**EXERCISE AIM:**
Repeat, word for word, all the data that follows, and exclude the pictures.

**DATA LISTING:**

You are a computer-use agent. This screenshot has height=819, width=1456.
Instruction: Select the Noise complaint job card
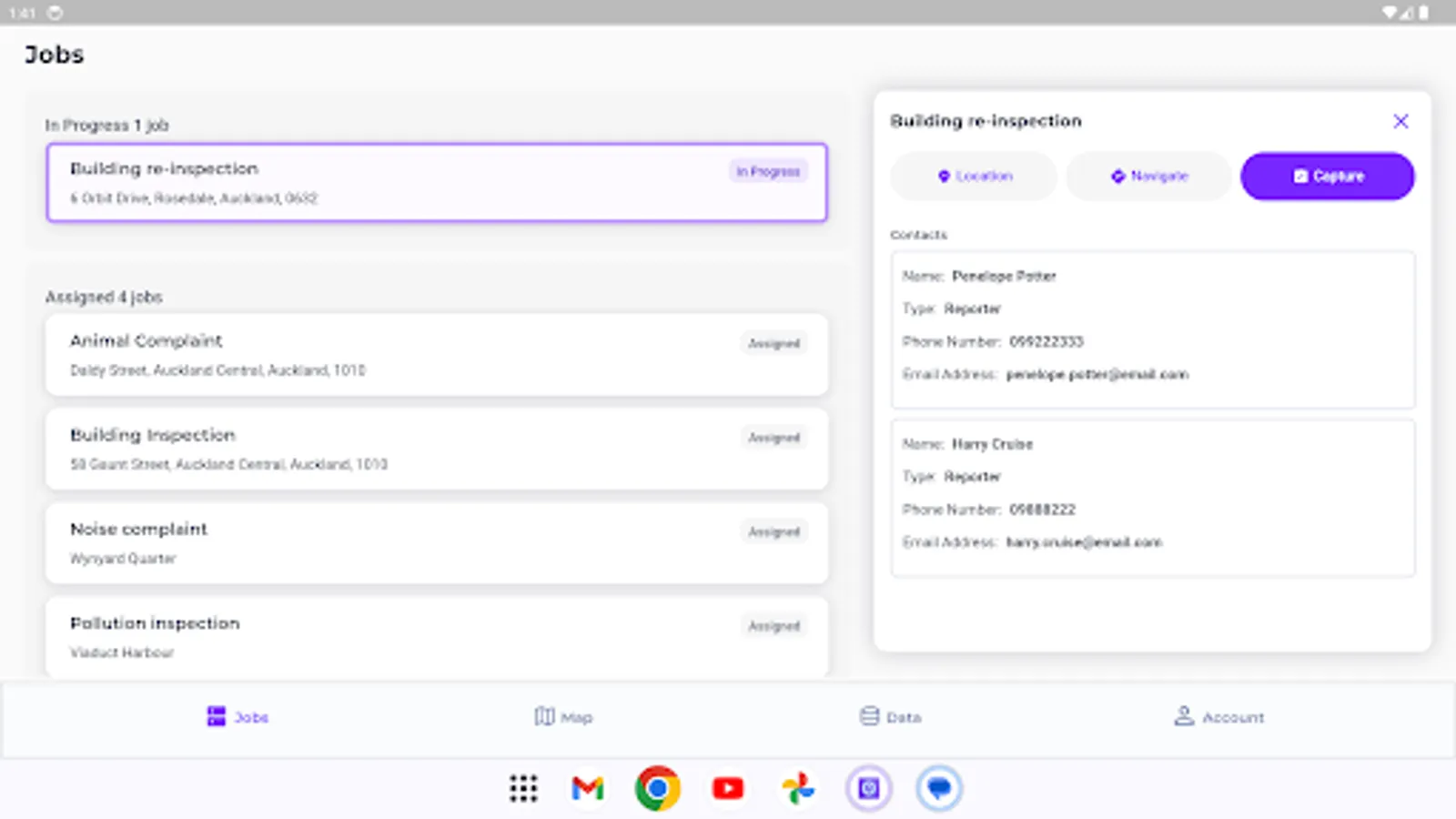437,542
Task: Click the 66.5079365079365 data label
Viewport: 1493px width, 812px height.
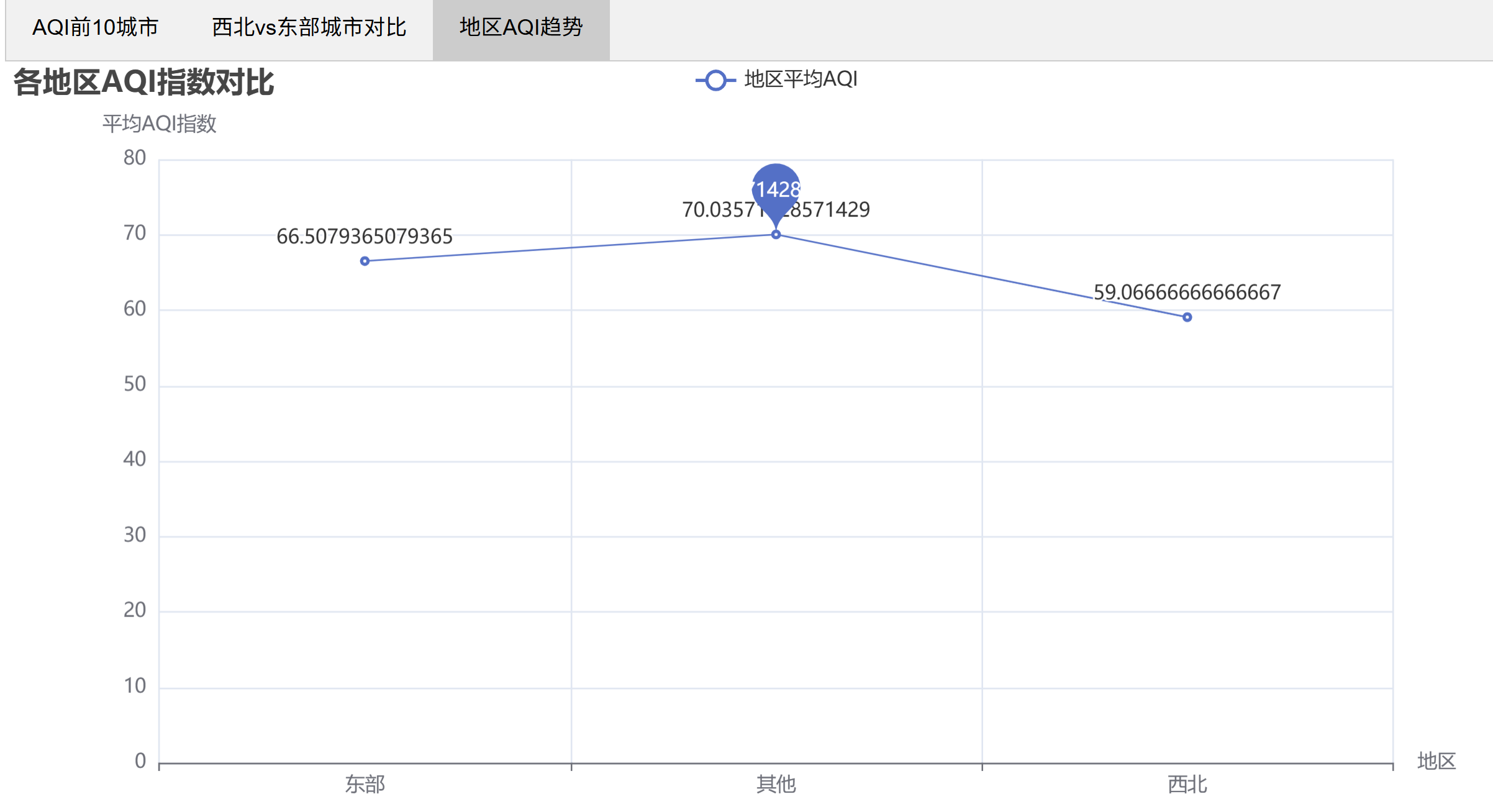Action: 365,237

**RESULT FOR THIS EXERCISE:**
You are a computer-use agent. This screenshot has height=819, width=1456.
Instruction: Select the Noise complaint job card
437,542
Task: Click the 66.5079365079365 data label
Viewport: 1493px width, 812px height.
Action: 365,237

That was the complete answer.